## PROBLEM DESCRIPTION
Only a verbatim restatement of the lines from the one with "Given: Click the magnifier in contact search" through the end of the listing below is wanted. Pictures should be left out.

_ _ _ _ _

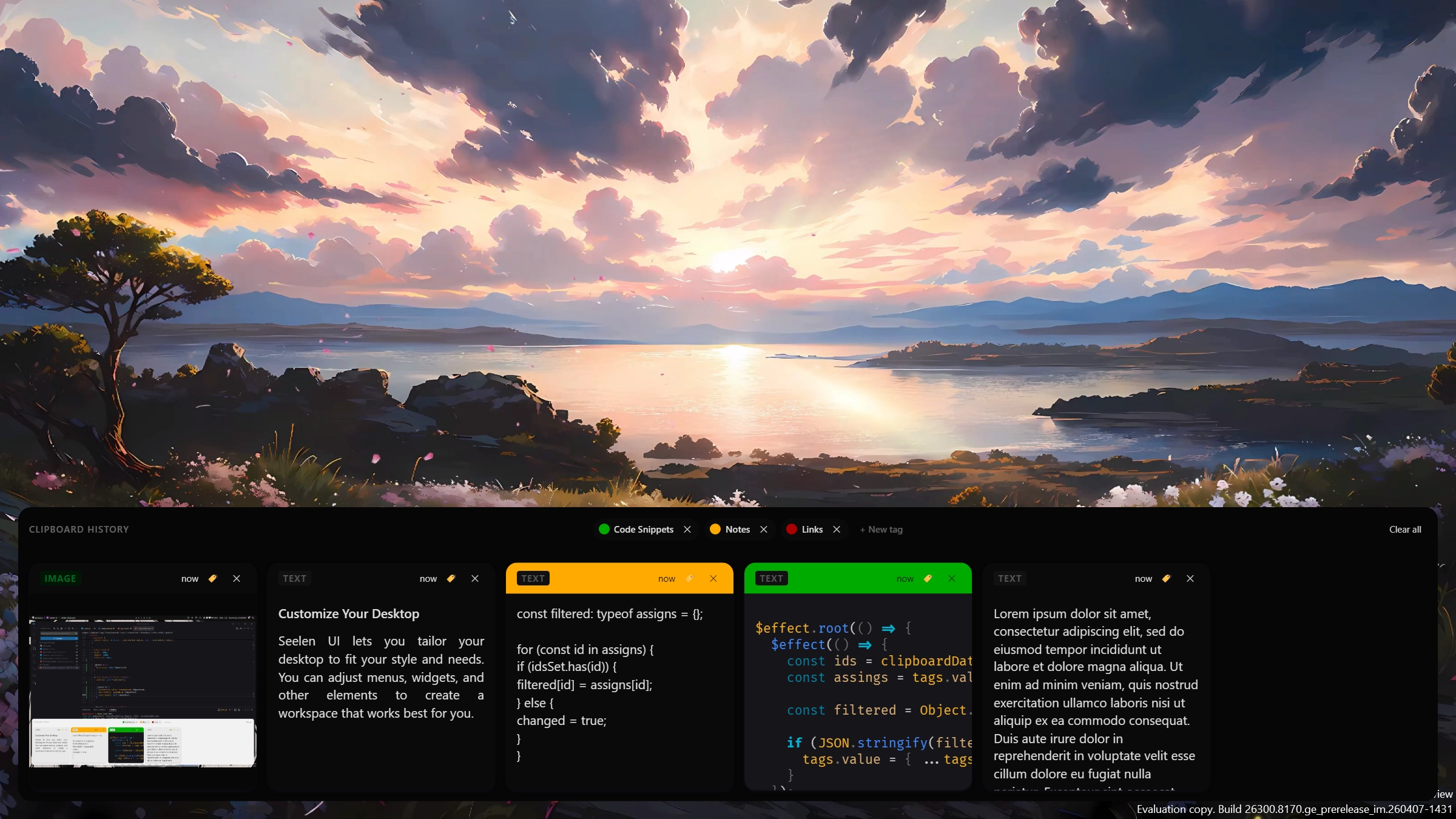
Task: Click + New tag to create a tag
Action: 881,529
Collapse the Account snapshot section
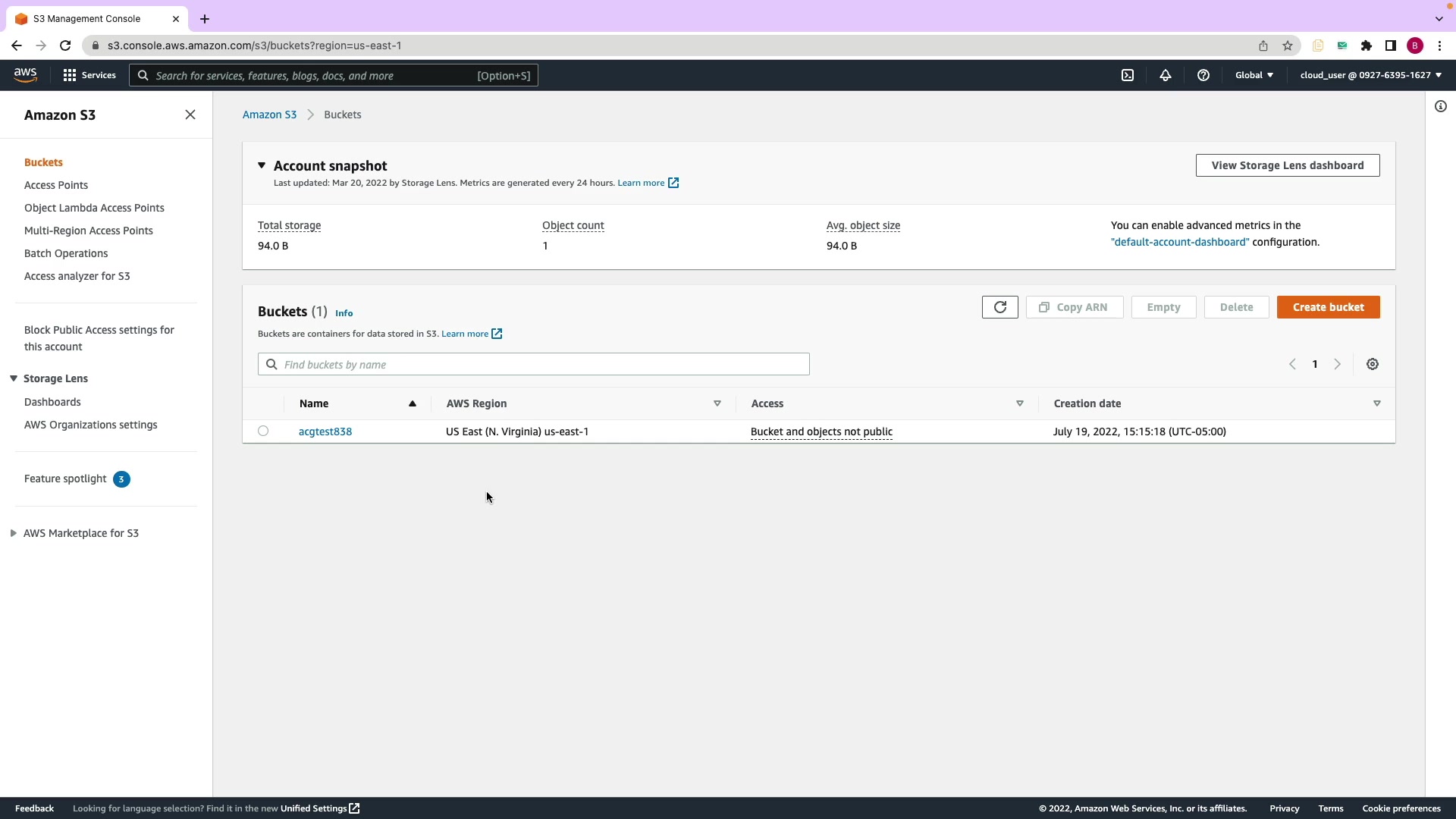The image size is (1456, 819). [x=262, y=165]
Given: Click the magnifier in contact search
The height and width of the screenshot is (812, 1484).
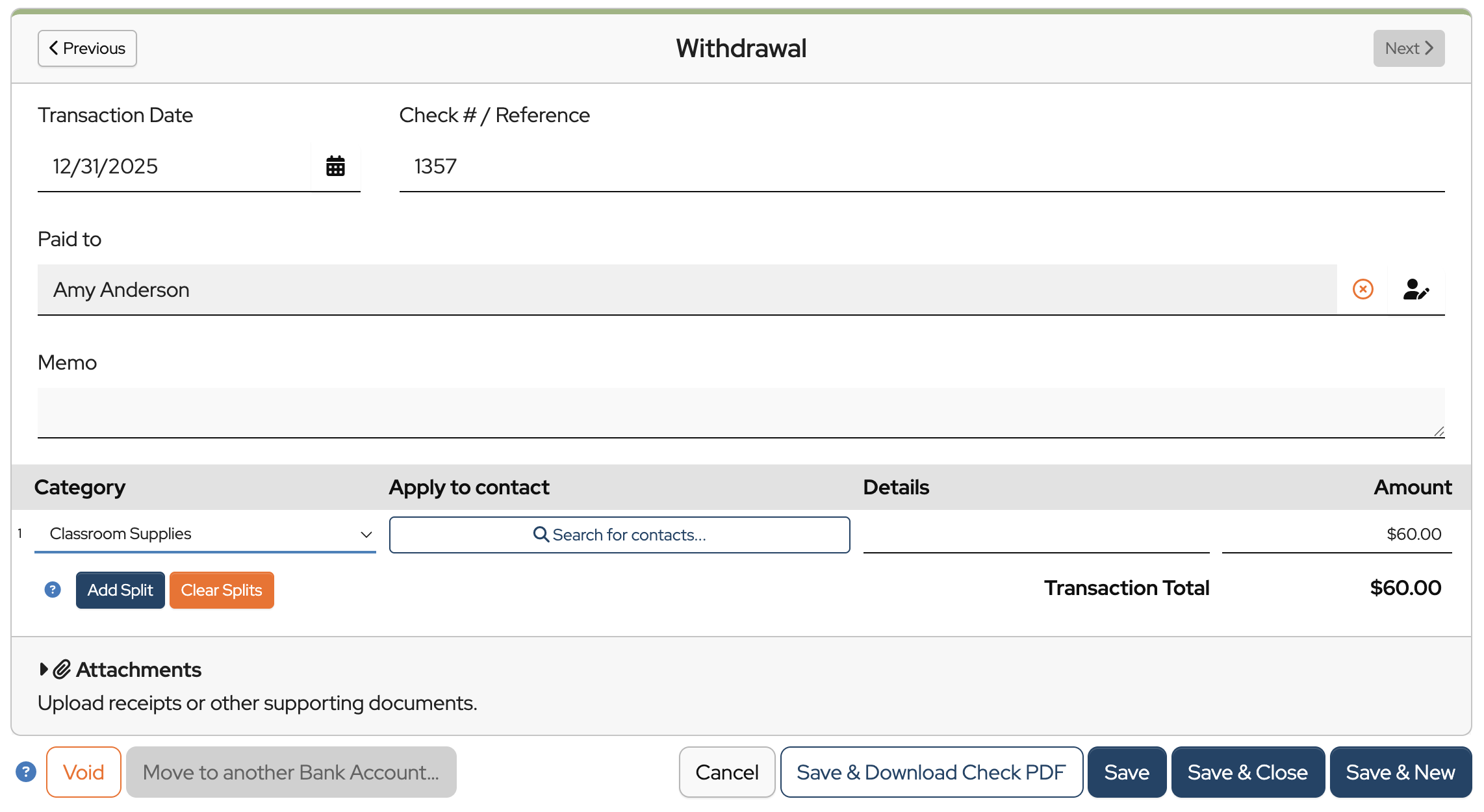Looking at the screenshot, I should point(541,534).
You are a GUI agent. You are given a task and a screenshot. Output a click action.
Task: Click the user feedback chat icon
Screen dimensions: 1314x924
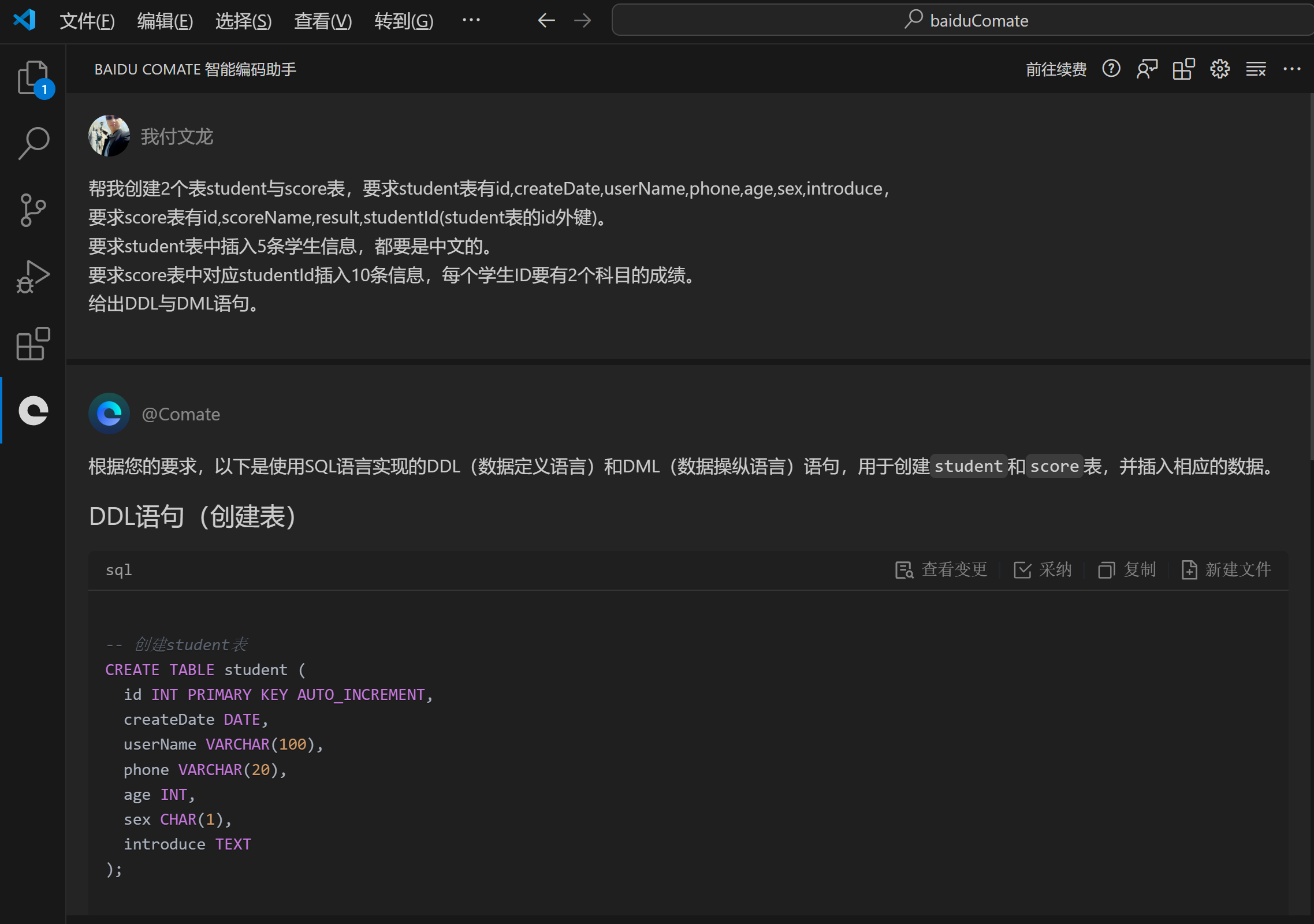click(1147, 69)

_ _ _ _ _

## SOLUTION TO THIS TASK
Given: Click the magnifier in contact search
The height and width of the screenshot is (812, 1484).
Looking at the screenshot, I should point(541,534).
You are a GUI agent. You are given a task and a screenshot. Output a click action.
Task: Click the user feedback chat icon
Screen dimensions: 1314x924
click(1147, 69)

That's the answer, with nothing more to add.